Perubahan kesembilan pada tahun 2006 yang
disebut Kurikulum 2006 atau lebih dikenal dengan Kurikulum Tingkat Satuan Pendidikan
(KTSP) diberlakukan sebagai upaya mengimplementasikan regulasi adanya peraturan
pemerintah nomor 19 tahun 2005 tentang standar nasional pendidikan. Ciri KTSP
sebagai pembeda dengan kurikulum 1994 adalah kurikulum disusun du tingkat
satuan pendidikan dengan mengacu pada standar isi dan standar kelulusan
pendidikan nasional; proses menekankan pada ketercapaian kompetensi peserta
didik, baik secara individual maupun secara klasikal; berorientasi pada hasil
belajar; menggunakan pendekatan dan metode bervariasi; guru bukan merupakan
satu-satunya sumber belajar, tetapi menggunakan multi sumber yang memenuhi
unsur edukasi; dan menekankan pada penilaian berbasis kelas.
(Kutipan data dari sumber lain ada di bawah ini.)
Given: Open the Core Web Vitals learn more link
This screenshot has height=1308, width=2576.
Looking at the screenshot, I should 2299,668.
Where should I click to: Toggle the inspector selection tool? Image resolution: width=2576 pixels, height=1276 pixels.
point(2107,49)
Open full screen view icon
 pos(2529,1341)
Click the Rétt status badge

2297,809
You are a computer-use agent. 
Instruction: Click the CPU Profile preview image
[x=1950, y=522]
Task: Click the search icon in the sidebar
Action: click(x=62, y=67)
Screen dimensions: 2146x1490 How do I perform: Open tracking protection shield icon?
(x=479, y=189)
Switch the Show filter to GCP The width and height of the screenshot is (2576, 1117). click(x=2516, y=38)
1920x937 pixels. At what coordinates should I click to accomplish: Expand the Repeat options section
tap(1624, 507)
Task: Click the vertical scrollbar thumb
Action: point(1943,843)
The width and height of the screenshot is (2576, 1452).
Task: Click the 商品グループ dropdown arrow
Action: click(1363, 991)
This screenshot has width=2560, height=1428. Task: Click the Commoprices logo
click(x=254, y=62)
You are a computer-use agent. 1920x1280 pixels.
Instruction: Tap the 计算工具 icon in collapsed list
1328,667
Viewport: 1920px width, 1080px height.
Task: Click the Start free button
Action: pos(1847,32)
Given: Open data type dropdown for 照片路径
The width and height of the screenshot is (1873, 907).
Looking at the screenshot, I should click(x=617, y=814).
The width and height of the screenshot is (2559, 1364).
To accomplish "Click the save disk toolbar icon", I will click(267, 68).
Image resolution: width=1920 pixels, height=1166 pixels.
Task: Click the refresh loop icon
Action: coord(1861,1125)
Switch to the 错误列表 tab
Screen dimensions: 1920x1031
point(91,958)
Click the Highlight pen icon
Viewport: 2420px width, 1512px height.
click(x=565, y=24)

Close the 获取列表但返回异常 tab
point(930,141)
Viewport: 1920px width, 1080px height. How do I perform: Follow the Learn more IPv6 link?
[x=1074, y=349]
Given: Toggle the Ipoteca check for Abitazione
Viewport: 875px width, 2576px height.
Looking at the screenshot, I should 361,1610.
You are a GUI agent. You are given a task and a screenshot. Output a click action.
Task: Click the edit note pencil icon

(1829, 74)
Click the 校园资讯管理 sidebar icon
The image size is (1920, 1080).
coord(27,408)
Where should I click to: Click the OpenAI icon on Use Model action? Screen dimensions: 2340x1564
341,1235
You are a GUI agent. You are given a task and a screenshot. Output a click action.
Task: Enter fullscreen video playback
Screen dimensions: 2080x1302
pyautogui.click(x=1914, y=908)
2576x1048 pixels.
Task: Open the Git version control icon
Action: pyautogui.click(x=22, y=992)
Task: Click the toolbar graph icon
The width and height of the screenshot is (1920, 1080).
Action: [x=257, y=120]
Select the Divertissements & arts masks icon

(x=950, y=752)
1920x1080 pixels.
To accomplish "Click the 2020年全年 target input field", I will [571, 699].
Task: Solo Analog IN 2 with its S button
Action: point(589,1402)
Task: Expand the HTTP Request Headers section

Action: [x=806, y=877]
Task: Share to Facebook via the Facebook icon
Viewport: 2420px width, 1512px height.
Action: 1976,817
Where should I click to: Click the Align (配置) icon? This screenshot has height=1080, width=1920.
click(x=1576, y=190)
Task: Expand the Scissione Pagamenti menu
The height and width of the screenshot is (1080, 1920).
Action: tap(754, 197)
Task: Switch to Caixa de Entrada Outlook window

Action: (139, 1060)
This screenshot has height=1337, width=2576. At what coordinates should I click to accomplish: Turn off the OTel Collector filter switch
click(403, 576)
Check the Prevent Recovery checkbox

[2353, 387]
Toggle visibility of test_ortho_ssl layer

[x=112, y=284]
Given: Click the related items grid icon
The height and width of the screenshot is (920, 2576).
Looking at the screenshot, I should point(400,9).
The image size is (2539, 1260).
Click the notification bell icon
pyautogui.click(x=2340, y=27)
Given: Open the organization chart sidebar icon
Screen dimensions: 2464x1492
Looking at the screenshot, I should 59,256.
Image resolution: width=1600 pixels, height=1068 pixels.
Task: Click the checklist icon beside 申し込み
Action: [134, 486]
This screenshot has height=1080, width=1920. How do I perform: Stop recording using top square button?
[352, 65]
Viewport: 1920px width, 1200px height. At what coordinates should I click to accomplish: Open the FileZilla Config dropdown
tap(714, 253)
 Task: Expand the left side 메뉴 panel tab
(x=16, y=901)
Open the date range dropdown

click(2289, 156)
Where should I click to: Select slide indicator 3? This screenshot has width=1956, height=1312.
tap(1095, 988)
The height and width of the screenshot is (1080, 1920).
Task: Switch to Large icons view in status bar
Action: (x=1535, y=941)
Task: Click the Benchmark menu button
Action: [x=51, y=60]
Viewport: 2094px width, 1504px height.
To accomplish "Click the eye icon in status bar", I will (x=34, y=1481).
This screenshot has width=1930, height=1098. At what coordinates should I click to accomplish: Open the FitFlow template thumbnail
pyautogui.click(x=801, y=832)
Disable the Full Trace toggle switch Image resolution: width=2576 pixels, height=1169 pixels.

Perubahan kesepuluh pada tahun 2013 yang
disebut dengan kurikulum 2013. Kurikulum 2013 ini adalah pembaharuan dari
kurikulum tingkat satuan pendidikan. Kurikulum ini dikembangkan dengan
berorientasi pada penguatan pendidikan sikap dan karakter peserta didik. Hal
ini sesuai dengan program pemerintah ingin membangun manusia yang berkarakter
dengan upaya menjawab tantangan era dunia global. Salah satu bentuk tindakan
yang akan dikembangkan adalah memperkuat proses pelaksanaan pendidikan dengan
berbasis sikap dan karakter (dikenal dengan pendidikan karakter). Pemerintah
melakukan pembaharuan kurikulum pendidikan dengan kurikulum baru yang disebut
dengan kurikulum 2013, pada prinsipnya ada tiga hal penting yang diperbaharui
dalam kurikulum tingkat satuan pendidikan menjadi kurikulum 2013. Ketiga hal
yang dimaksud adalah perencanaan pembelajaran mencakup silabus dan rencana
pelaksanaan pembelajaran, pelaksanaan pembelajaran serta penilaian hasil
belajar.
Perubahan kesebelas pada tahun 2015 yang
disebut dengan kurikulum 2015 ini ternnyata masih dalam tahap penyempurnaan
dari kurikulum 2013. Namun ujian nasional yang digelar pada tahun 2015 ternyata
menggunakan kurikulum 2006 yaitu KTSP. Pada tahun 2016, Kurikulum 2013 pun
diberlakukan kembali menjadi Kurikulum Nasional.